I decorated 14 wreaths for the shop this year.  All of them were made from twigs left over from the 2010 holiday season.  In January, Pam and I wove all of these twigs into small wreaths; we put them into storage the first of February.  I decorated all of them with natural materials, and knitted birds in late November.  This wreath-the last of the lot, was sold to an old client as a gift for his very elderly Mom.  He explained to me in great detail why he thought this wreath would be a good gift for her. His gift to me was considerable; we had a conversation, person to person.    

I have made 39 wreaths so far this season-I have 10 more to go.  I do each and every one of them personally.  The holiday pots and installations I design and draw; my crew creates and installs them.  But the wreaths cannot be drawn.  I just do them.  There is a client, an idea or place they have in mind, a color scheme-my clues are many.  I write most of that down.  I read over the notes just before I get going.  Next up?  I get going. 
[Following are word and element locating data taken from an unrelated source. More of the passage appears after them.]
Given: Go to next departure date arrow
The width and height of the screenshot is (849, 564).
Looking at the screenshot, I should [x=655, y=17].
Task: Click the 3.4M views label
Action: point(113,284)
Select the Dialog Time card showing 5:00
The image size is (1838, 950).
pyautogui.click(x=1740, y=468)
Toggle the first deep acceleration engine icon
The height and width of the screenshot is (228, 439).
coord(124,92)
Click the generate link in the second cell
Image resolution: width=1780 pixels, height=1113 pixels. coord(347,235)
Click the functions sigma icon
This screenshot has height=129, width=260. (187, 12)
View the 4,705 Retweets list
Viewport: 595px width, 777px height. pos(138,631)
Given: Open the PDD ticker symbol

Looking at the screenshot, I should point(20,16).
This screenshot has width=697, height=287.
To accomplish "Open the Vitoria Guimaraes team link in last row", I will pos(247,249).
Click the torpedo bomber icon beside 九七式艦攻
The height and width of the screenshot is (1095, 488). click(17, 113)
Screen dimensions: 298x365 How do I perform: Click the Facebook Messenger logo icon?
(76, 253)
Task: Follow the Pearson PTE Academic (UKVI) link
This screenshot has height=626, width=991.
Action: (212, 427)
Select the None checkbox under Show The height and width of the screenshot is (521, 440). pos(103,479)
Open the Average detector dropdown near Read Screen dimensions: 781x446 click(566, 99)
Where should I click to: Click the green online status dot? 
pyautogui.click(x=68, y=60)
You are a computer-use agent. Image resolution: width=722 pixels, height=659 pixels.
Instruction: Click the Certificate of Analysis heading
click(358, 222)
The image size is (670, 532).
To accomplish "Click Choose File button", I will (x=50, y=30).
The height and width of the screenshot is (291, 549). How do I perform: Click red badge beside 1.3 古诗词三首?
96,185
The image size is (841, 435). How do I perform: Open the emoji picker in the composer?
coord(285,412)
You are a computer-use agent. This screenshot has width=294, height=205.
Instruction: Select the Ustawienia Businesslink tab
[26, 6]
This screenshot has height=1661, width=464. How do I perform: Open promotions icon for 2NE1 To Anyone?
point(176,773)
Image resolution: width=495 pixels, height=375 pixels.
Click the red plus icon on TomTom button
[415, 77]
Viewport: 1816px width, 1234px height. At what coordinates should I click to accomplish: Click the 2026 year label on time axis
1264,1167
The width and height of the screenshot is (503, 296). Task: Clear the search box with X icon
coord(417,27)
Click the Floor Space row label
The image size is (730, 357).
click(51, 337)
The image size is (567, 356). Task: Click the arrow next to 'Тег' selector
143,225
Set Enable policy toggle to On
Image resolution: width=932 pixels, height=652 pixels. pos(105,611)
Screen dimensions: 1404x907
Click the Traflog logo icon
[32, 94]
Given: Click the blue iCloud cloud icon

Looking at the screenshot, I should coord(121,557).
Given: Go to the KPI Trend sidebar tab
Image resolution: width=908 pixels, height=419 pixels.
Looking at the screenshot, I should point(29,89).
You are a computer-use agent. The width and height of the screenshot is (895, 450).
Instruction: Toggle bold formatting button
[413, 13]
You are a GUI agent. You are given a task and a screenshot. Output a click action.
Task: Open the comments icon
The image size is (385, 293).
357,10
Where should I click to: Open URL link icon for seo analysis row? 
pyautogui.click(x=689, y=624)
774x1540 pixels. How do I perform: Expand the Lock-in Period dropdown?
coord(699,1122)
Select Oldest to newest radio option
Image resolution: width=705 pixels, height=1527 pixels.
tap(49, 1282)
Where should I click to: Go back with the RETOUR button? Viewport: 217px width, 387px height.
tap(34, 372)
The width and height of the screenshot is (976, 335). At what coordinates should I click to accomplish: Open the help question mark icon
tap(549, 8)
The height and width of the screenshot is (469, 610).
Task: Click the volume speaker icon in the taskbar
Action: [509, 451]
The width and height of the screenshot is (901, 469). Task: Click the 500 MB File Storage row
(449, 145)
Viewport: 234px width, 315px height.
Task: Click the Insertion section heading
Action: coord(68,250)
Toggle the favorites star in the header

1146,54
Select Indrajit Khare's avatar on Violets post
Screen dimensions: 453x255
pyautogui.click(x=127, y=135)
14 0f this year’s holiday wreaths are Christmas presents I send out for one client.  She has a point of view which I honor; all 14 are different.  12 wreaths were for the shop, a handmade twig wreath was the starting point for all.  Thirteen others were individually made for individual clients. Individual places. 

I have 10 more wreaths to go.  Am I complaining?  Yes-I wish I had more.    I do truly enjoy this part of the holiday season.  I plan to have all 10 done by the end of the day Tuesday.  More likely, I will be done Thursday.

I have a few wreaths I plan to make as gifts.  A friend, a sister in law, and a client whose landscape is under construction.  Last of all, a wreath for Buck and I. 

This client?  They have been great clients for many years.  Would I please funk it up a little this year? In red and green?  Am I happy to oblige?  No doubt, I am.